» **TASK STATEMENT**: Reproduce every line of the listing below without any changes, leaving out the pictures.
===
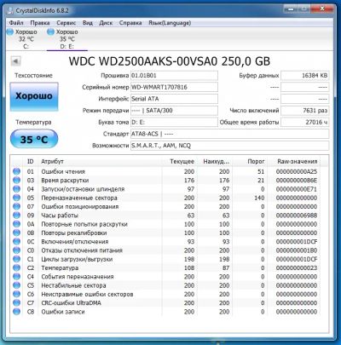341x345 pixels.
Task: Click the status orb beside drive C:
Action: tap(10, 32)
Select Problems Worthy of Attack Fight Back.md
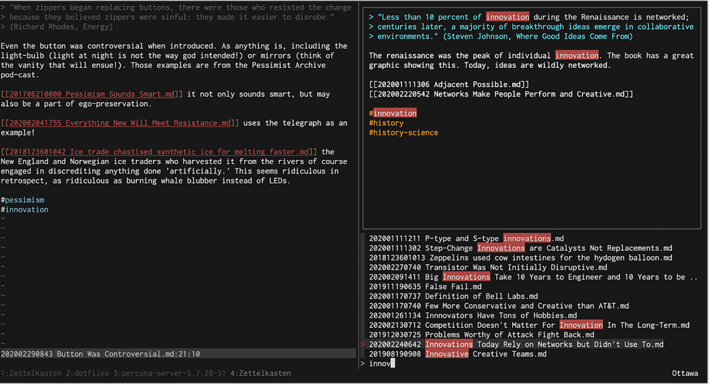The height and width of the screenshot is (384, 709). (x=481, y=335)
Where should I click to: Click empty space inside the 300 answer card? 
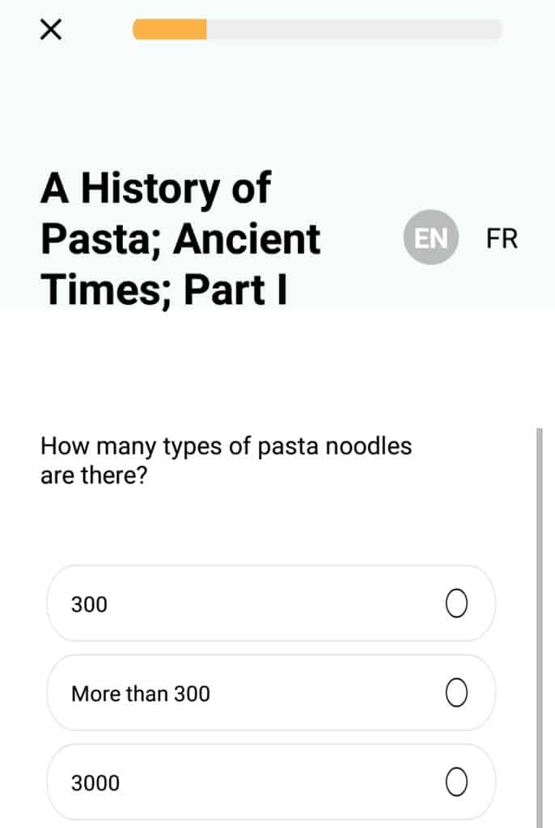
===
» **EXERCISE RESPONSE**:
341x345 pixels.
Task: Click the status orb beside drive C:
Action: tap(10, 32)
Select Problems Worthy of Attack Fight Back.md
The height and width of the screenshot is (384, 709). (x=481, y=335)
Where should I click to: Click empty space inside the 300 answer card? 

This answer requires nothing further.